The way I read the cron hook of this module, it seems that you delete the entire search index every cron run, select the entire search index from each of the multi sites, and insert them back into the multisite search. Is this true?

Have you tried this with many multi sites and reasonably large indexes? I can't imagine that this will scale (feel free to argue otherwise!)

Also, the search index is not supposed to have distinct words in it so I think it is quite possible that this line is a bug:

  	// ??????  how to proceed with this in a better way 
  	// insert into search total -- need to have done without cron job 
  	$res3 = db_query("SELECT DISTINCT (word) FROM multisite_drupal_search_index");   

But I'll let you judge since I'm not wholly familiar with the way the module is supposed to work.

Comments

phdhiren’s picture

How to handle the deleted node's content in search result.

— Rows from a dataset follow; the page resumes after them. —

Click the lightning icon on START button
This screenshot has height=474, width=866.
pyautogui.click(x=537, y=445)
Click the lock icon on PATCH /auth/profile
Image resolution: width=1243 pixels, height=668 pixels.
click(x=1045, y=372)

May be because of that reason whole thing is being deleted.

techrobo’s picture

I hope this module works on single database multi site concept, and aggregates the search tables of all other sites on the base site.

In that case if a node is deleted on one site then it is probably not updating the search tables of the multisite module and hence that could be the reason whole table is truncated & rebuilt from search tables of other sites.

A work around could be to delete the rows from the search tables of multisite module whenever a node is deleted from the source site. Probably then you may not want to truncate & re-build the search tables all over again.

grawat’s picture

I'm trying to use this module on a multisite installation with about 220 other sites (they are all new and have very little content in them) and when cron runs, this module causes cron to exceed the time limit and then abort. I don't know if the module is being maintained but in its current form it's not going to work for large sites.

robertdouglass’s picture

grawat: you may be better off using ApacheSolr which also has a multisite search capability.

grawat’s picture

thanks.

jeff.cote’s picture

Category: support » feature

To reduce the amount of time that is taken to rebuild the tables, a number of changes can be made. First, you can copy over only the published nodes. Second, you can create a query to copy over all entries in one site at a time, instead of having a php loop that individual copies over one entry in a site at a time.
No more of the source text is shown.